- Consigne de travail 1
D'après l'extrait, combien de candidats environ sont inscrits sur la plateforme Emploiretraite.ca ?
- Consigne de travail 2
Recopiez fidèlement le passage de l'extrait qui va de « Des histoires comme » à « de les embaucher. ».

Après avoir reçu un diagnostic de cancer qui l’a obligée à prendre une pause et a fait fondre une partie de ses économies, elle a finalement obtenu un contrat comme travailleuse autonome. Mais elle a rapidement réalisé qu’elle souhaitait travailler à temps plein, en équipe. Ont suivi les mêmes recherches et les mêmes constats.

« Je ne demande pas 60 000 $ par année, ce que je faisais au CLD. Je veux juste une job, je veux être bien, je veux pouvoir gâter ma fille et ma petite-fille, c’est tout. Je ne demande pas la Terre, je demande un emploi », lance-t-elle.

« Un fait »

Des histoires comme celle d’Hélène Barnard, Julie Dufresne en entend plusieurs. « Ce n’est pas une généralité, mais c’est un fait », résume la fondatrice d’Emploiretraite.ca, un site qu’elle a lancé il y a deux ans pour mettre en relation les retraités ou les travailleurs de 50 ans et plus et les employeurs désireux de les embaucher.

« Si Emploiretraite.ca fonctionne, c’est en partie parce qu’il y a une problématique et qu’il y a peut-être un peu d’âgisme au Québec », dit-elle. Sur la plateforme, environ la moitié des quelque 35 000 candidats cherchent un emploi à temps plein.

La jeune entrepreneure reconnaît que les employeurs ne peuvent pas combler tous leurs besoins avec une main-d’œuvre expérimentée, mais elle croit qu’ils gagneraient à « ouvrir leurs horizons » et « à découvrir le pouvoir intergénérationnel ».

- Jeu de données
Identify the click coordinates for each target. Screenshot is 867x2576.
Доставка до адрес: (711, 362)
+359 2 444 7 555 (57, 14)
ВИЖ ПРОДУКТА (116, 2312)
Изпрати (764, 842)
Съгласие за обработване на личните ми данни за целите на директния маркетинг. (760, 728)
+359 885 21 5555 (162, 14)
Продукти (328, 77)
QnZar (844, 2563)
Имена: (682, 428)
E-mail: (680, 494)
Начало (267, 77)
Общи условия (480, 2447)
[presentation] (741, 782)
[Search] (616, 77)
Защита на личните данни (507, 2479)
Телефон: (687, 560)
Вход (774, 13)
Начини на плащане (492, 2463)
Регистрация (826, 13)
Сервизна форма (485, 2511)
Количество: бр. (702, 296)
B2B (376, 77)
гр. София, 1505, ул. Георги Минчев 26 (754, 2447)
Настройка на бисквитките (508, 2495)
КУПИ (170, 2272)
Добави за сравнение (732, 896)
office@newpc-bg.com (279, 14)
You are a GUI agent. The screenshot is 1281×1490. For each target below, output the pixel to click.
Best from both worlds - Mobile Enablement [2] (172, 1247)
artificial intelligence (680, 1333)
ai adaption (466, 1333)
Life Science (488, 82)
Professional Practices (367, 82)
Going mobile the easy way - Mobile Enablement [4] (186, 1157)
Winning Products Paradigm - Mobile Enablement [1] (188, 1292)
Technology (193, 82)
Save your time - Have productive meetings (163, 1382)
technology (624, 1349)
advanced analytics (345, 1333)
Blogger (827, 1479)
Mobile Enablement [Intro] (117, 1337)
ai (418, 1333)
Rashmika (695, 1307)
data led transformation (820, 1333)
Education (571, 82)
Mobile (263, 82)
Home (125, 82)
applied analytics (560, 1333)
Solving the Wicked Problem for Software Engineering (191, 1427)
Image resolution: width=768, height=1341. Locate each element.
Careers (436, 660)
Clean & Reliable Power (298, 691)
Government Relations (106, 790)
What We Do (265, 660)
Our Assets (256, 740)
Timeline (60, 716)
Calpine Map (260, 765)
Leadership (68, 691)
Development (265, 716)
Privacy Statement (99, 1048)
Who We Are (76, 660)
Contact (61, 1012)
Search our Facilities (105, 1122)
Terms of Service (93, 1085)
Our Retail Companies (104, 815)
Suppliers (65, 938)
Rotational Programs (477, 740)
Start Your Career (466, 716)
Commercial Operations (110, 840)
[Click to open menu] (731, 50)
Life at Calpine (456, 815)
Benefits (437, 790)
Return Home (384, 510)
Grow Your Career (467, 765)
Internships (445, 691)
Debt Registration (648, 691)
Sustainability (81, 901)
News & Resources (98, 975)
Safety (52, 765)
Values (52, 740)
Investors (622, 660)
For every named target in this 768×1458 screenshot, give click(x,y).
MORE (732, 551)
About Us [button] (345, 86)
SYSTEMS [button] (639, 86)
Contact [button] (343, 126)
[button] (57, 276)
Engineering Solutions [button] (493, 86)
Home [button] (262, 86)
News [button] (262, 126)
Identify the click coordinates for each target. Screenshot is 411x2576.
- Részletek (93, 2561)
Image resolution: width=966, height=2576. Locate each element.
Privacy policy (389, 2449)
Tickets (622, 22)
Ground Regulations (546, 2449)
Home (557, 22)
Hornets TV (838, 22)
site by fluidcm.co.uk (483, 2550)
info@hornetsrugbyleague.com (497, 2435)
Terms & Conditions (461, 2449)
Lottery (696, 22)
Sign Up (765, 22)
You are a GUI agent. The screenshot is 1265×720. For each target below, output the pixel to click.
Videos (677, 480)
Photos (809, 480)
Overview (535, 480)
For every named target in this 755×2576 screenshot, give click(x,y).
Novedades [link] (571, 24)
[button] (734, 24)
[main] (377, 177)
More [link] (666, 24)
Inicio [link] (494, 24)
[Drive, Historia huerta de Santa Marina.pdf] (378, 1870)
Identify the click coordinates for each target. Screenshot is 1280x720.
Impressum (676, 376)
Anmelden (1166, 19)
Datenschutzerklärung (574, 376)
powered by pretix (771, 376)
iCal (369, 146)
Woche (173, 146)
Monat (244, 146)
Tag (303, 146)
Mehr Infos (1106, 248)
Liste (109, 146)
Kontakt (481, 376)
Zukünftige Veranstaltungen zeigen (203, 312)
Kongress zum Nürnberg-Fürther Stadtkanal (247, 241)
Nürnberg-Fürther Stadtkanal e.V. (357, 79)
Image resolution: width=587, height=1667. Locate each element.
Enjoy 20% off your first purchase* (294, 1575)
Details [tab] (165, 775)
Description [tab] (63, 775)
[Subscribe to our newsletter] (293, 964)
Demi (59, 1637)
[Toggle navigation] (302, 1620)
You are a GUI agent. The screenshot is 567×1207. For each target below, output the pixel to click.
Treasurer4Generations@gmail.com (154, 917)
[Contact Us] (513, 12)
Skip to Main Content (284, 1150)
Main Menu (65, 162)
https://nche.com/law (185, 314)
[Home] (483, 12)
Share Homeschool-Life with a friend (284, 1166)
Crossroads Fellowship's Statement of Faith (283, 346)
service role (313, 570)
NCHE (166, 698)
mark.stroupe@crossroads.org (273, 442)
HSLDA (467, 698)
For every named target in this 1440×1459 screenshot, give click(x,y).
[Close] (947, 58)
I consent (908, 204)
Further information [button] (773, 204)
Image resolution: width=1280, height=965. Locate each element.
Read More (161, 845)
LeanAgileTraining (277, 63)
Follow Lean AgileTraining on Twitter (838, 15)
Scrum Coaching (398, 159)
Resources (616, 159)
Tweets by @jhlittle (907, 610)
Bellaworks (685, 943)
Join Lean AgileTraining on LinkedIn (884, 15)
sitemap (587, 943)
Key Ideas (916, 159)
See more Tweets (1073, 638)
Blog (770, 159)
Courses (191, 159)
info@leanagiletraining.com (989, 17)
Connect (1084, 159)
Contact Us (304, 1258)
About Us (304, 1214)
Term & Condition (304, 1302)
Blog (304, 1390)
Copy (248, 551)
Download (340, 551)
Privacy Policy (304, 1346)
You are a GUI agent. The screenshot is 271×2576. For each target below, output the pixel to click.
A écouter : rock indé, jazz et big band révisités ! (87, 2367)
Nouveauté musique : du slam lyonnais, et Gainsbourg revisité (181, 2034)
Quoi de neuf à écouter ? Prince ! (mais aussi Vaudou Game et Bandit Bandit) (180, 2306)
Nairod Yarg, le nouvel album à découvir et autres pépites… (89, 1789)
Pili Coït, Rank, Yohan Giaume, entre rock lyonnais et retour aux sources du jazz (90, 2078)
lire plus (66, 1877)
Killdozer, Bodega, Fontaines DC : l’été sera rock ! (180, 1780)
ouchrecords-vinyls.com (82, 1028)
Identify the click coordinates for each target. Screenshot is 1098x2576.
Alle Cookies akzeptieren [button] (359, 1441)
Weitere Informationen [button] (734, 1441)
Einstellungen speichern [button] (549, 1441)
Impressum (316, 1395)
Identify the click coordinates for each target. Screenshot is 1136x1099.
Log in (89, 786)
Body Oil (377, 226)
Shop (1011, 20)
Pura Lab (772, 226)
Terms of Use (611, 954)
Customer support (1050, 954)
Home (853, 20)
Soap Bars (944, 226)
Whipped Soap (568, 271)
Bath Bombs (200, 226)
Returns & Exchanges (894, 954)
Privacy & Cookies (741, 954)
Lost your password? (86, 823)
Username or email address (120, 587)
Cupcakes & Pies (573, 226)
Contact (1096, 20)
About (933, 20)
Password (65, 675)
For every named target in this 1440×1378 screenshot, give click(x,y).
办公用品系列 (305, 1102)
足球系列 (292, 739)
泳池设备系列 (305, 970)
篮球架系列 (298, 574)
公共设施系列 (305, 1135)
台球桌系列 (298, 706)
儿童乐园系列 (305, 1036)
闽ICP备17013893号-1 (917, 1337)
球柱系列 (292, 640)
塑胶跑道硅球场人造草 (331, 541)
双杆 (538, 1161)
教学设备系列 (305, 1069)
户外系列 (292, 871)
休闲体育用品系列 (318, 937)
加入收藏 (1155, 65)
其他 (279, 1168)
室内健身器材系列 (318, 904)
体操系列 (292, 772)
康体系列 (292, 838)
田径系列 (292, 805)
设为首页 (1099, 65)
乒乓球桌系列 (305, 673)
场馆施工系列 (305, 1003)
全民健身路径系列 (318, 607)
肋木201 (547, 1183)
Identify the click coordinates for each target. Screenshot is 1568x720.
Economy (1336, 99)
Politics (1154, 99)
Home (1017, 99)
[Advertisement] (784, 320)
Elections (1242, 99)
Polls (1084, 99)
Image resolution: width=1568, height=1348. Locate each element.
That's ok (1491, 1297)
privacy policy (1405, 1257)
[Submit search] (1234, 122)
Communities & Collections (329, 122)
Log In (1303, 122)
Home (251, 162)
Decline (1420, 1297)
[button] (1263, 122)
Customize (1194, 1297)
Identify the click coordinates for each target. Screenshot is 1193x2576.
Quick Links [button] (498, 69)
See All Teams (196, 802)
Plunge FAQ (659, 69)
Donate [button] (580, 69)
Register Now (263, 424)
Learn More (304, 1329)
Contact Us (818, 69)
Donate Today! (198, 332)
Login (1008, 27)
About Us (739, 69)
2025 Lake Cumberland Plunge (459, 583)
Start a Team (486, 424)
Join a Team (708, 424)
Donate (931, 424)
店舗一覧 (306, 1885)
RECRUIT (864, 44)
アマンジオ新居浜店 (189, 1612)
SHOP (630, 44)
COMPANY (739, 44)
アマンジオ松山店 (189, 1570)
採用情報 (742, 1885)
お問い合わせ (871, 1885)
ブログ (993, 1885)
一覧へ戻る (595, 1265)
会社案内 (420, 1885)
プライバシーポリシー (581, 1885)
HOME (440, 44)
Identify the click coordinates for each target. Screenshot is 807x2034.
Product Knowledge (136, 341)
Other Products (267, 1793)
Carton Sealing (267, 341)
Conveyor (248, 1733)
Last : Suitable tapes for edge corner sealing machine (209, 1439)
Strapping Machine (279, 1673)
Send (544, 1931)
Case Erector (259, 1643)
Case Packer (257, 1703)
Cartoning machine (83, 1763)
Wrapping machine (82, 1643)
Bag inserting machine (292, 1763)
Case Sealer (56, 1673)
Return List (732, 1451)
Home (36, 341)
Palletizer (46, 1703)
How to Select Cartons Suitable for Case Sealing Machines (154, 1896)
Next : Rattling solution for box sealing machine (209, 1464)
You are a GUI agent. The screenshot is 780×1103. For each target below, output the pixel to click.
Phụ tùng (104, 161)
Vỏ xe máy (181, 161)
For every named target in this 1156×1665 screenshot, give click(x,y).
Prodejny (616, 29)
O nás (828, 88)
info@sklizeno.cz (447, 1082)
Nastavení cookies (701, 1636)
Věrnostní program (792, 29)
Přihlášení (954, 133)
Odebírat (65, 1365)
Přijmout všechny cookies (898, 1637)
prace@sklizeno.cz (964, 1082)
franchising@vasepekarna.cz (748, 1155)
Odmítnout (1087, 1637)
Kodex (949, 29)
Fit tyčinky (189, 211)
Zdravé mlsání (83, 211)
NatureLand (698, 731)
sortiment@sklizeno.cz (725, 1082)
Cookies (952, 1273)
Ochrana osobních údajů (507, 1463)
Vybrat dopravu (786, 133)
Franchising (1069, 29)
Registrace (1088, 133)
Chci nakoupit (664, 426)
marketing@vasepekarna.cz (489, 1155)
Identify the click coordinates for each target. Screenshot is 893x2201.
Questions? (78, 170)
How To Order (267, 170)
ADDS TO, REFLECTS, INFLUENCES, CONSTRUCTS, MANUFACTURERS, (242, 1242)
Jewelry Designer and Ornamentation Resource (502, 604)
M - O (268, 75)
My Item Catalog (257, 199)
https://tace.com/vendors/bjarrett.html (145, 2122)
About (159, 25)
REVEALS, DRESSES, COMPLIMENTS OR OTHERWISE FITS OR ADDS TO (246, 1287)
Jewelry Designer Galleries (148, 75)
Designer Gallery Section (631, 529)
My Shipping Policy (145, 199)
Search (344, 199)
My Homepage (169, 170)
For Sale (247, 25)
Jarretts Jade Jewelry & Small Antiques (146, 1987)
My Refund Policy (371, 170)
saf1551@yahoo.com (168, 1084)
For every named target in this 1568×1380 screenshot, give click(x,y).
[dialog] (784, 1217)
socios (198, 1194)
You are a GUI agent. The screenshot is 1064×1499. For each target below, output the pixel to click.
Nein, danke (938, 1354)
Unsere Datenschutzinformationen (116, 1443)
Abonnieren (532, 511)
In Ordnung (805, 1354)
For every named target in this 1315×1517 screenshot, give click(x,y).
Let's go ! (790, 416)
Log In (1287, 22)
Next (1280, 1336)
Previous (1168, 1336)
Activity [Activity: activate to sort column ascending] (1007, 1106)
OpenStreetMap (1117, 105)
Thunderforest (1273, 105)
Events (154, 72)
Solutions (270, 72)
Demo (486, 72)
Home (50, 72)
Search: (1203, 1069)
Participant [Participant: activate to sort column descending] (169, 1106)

- Zone de réponse 1
La plateforme compte quelque 35 000 candidats.

- Zone de réponse 2
Des histoires comme celle d’Hélène Barnard, Julie Dufresne en entend plusieurs. « Ce n’est pas une généralité, mais c’est un fait », résume la fondatrice d’Emploiretraite.ca, un site qu’elle a lancé il y a deux ans pour mettre en relation les retraités ou les travailleurs de 50 ans et plus et les employeurs désireux de les embaucher.